Accuracy of Destination Prediction

7 Conclusion

This paper introduces Panda ; a system for evaluating predictive spatio-temporal queries. Panda enables users to request a location-based service using the predicted locations of moving objects in a future time instance. Panda has three main modules that are tasked with query processing, system performance tuning, and query answer maintenance. Each module is triggered by a firing event; a query arrival, a trigger for system tuning, and an object movement, respectively. The query processing component is responsible for computing the query results or accessing the precomputed ones from previous query processing cycles. The task of the answer maintenance component is to update the materialized precomputed answers according to the effect of an object movement. The third component, system tuning, is dispatched to periodically adapt the performance of Panda according to the nature of the given workload.

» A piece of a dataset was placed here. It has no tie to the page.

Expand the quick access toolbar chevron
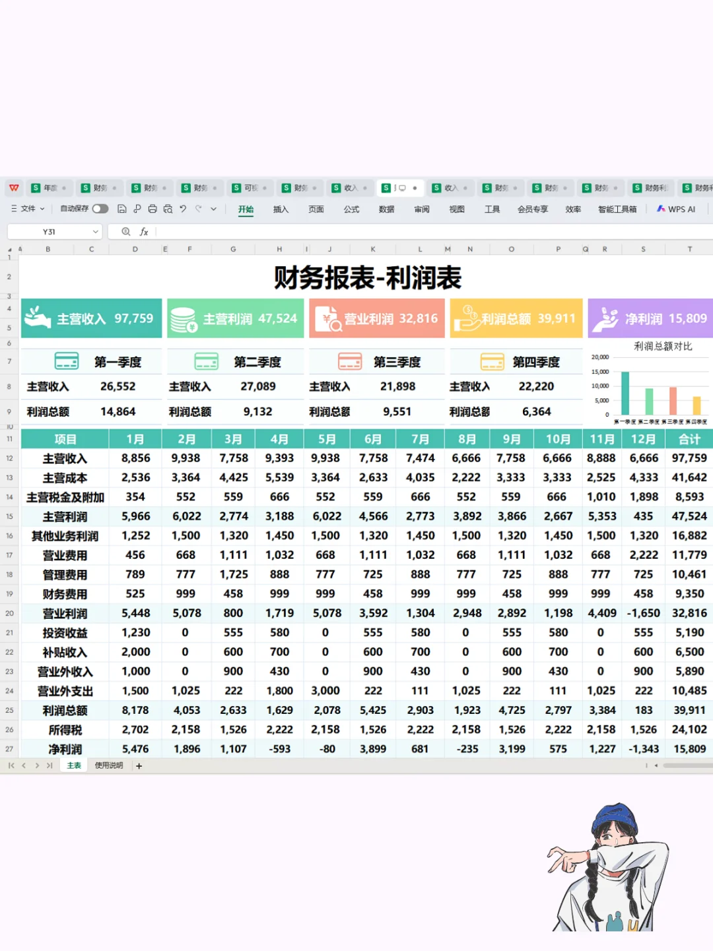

Panda supports a variety of predictive queries including predictive range queries, predictive aggregate queries, and predictive k-NN queries, on both stationary and moving objects. Panda also supports dealing with time uncertainty by modeling the travel time between different locations in the space as intervals. Panda introduces the Travel Time Structure (TTS), a time varying multidimensional grid, coupled with a long term prediction function to achieve its prediction goals. Extensive experimental evaluation using large groups of real and synthetic data proves the efficiency and scalability of Panda . Panda has reduced the processing time by up to 42 % compared to its precomputed baseline algorithm and by up to 17 % compared to the instant baseline algorithm (at 100K queries).

While this paper addressed time uncertainty, location uncertainty is another interesting dimension of uncertainty. Location uncertainty comes up due to the noisy acquisition of a GPS reading and/or due to a privacy preserving layer that dilutes the user’s location from a point into a region. We expect future research directions to expand Panda along the location uncertainty direction.